Warum finden diese Enthüllungen gerade jetzt statt?

Vor diesem Hintergrund veröffentlicht die NYT erst jetzt ein Dokument, das, wie sie selbst zugibt, in Militär- und Geheimdienstkreisen weit verbreitet war. In den letzten Tagen haben sich die Vereinigten Staaten nachdrücklich dafür eingesetzt, dass die Waffenruhe im Gazastreifen auf unbestimmte Zeit verlängert wird, um den beteiligten Regierungen und der Palästinensischen Autonomiebehörde Zeit zu geben, eine zufriedenstellende Lösung vorzubereiten, und um die Mobilisierung der Bevölkerung gegen den Völkermord zu entschärfen.

Aber zumindest im Moment scheint es so, als ob sich der härteste Flügel der israelischen Regierung durchgesetzt hat. Dieser offen faschistische und reaktionär-chauvinistische Flügel ist sich bewusst, dass die grundlegenden Interessen des westlichen Imperialismus ihn dazu verpflichten, seine Unterstützung für Israel unter allen Umständen aufrechtzuerhalten, und dass er Israel niemals fallen lassen wird.

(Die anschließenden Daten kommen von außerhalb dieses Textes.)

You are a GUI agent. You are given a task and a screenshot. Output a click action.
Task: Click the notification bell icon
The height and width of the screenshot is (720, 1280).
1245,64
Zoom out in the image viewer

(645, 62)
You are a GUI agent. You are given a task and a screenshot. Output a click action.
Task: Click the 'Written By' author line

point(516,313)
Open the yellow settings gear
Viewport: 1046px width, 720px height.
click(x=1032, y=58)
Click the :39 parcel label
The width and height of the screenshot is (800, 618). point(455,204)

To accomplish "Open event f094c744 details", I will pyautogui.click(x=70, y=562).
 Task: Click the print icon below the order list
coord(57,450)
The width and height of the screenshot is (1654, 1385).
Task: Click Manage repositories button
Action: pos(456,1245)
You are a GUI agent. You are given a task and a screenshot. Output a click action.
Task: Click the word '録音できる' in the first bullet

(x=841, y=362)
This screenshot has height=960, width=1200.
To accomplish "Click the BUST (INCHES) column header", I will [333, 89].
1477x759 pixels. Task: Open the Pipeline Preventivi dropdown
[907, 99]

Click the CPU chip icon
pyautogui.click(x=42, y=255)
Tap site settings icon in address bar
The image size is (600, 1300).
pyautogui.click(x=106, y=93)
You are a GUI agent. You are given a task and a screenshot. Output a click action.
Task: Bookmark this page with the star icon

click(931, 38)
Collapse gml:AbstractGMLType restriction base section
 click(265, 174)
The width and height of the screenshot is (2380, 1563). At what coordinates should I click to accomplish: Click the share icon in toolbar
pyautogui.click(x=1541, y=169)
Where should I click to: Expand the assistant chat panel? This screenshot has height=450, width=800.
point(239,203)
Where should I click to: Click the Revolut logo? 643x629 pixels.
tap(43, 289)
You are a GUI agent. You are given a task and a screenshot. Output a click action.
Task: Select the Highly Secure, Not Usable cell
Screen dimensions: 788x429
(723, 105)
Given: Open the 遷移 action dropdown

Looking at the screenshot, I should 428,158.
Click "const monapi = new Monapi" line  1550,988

Mit der Veröffentlichung des Dokuments soll Druck auf Netanjahu und die Führung der zionistischen Regierung ausgeübt werden, die sich nach diesen Enthüllungen in einer sehr schlechten Lage befindet.
Natürlich handelt es sich um einen kontrollierten Druck, weshalb die NYT einen großen Teil ihres Artikels der Erklärung und Rechtfertigung widmet, warum die israelische Armee und ihre Geheimdienste die Pläne der Hamas nicht ernst genommen haben. Ziel ist es, Netanjahu zu zwingen, dem Rest der Marionetten des Imperialismus in der Region einen akzeptablen Abgang zu gewähren, und nicht, eine Protestwelle innerhalb Israels zu schüren, die in der Lage wäre, die Regierung zu stürzen und sogar die militärische Führung in die Schranken zu weisen, eine Führung, die, das sollten wir nicht vergessen, über Atomwaffen verfügt.

Das heutige Grauen in Gaza zeigt uns eine Barbarei, die sich ausbreitet und sich in jedem anderen Szenario wiederholen wird, wenn wir die internationale kapitalistische Ordnung nicht stürzen.